Cue Health's Cue COVID-19 Test is designed to detect the SARS-CoV-2 N gene in nasal swabs and is authorized for use by either CLIA-certified laboratories or at the point of care. Samples are collected using the Cue Sample Wand, which is then inserted into a test cartridge. DNA/RNA amplification and immunoassay chemistry occur within the test cartridge automatically when it is coupled to the company's portable monitoring system, and results are provided within 25 minutes through a mobile device app.
San Diego-based Cue, which received $13 million in funding from US Department of Health and Human Services Biomedical Advanced Research and Development Authority to develop the assay, said it intends to seek FDA authorizations for use of its test in additional settings such as schools, workplaces, and homes.
Tide's DTPM COVID-19 RT-PCR Test is designed to detect the SARS-CoV-2 N gene in nasopharyngeal swabs, oropharyngeal swabs, nasal swabs, and mid-turbinate swab specimens. It runs on Thermo Fisher Scientific's QuantStudio 5 instrument with software version 1.5.1 and may be performed by Tide or CLIA-certified labs designated by the Fort Payne, Alabama-based company.

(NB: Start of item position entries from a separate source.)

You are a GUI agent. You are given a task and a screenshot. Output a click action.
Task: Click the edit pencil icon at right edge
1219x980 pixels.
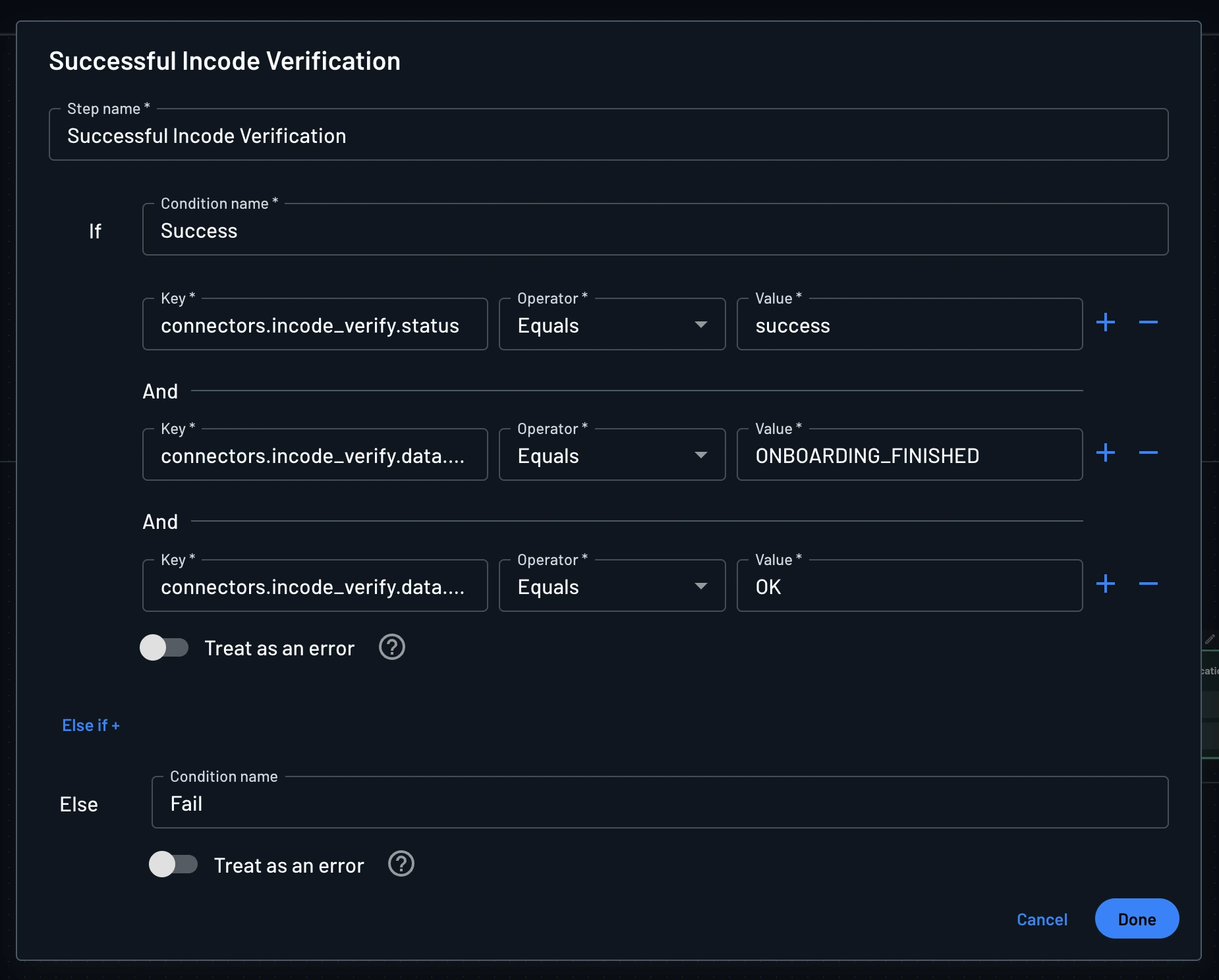pos(1210,639)
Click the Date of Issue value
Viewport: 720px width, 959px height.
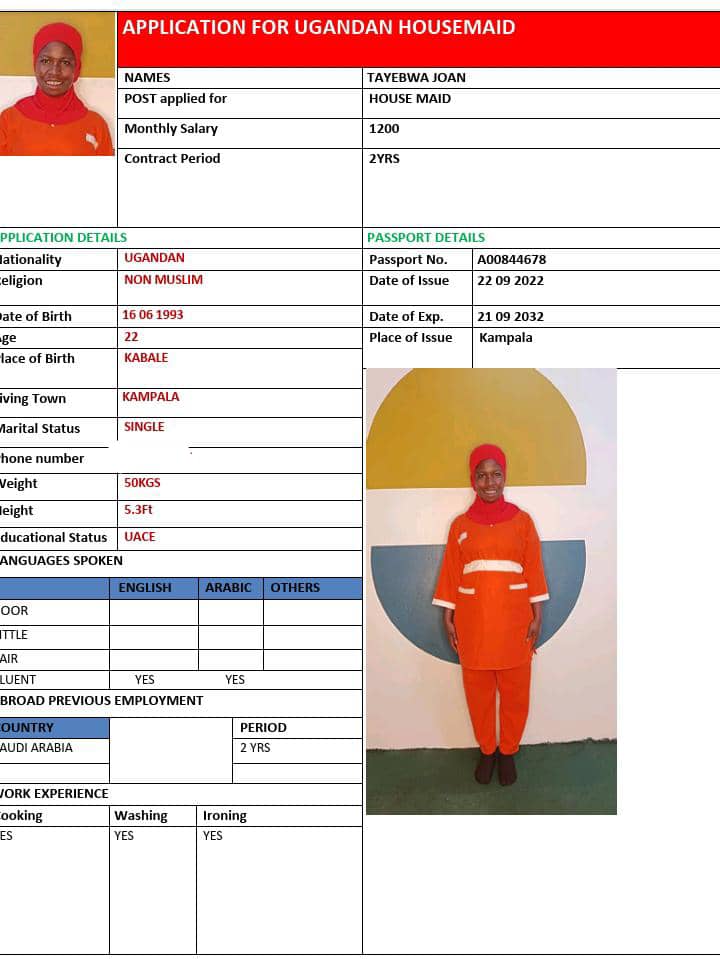(510, 281)
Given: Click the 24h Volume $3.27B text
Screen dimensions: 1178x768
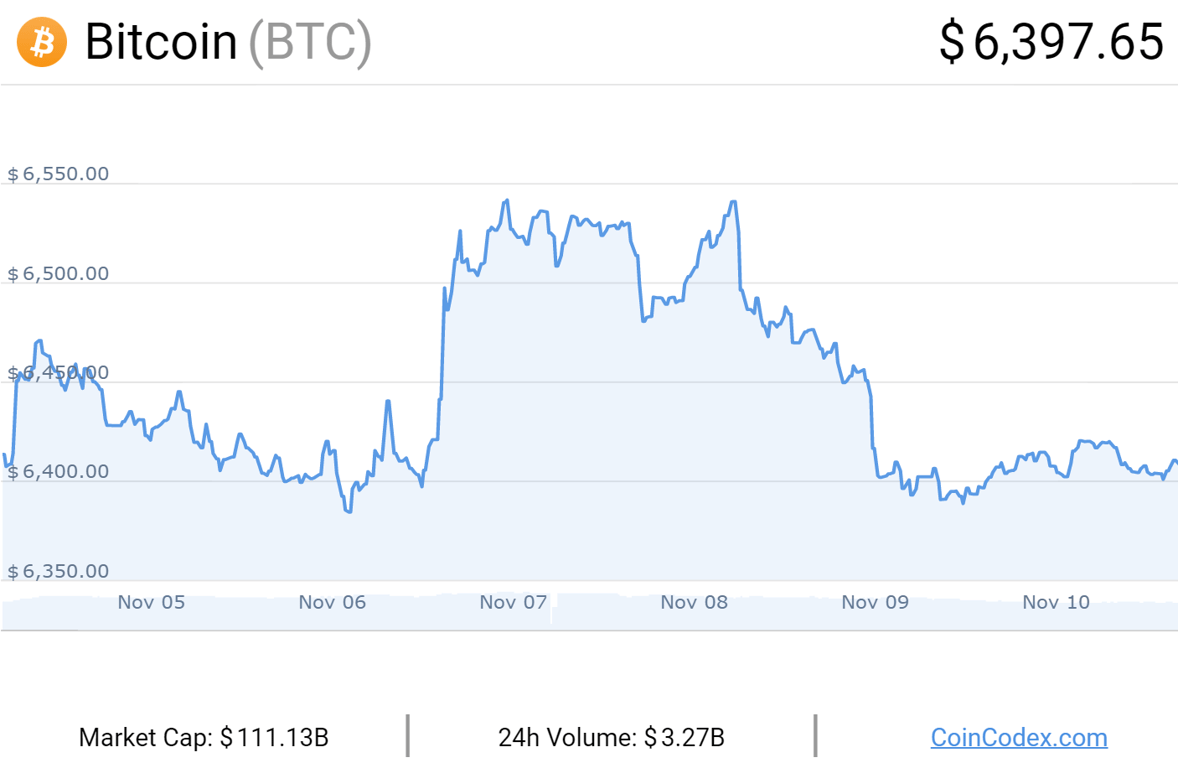Looking at the screenshot, I should [611, 737].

TBG's ExProbe SARS-CoV-2 Testing Kit is designed to detect the virus' RdRP, N, and E genes in nasopharyngeal, oropharyngeal, anterior nasal, and mid-turbinate nasal swabs, as well as in nasopharyngeal aspirate/wash and nasal aspirate specimens and bronchoalveolar lavage. It runs on Thermo Fisher's Applied Biosystems 7500 Real-Time PCR system with software version 2.3 and may be performed by any CLIA-certified lab, according to the Melbourne, Australia-based company.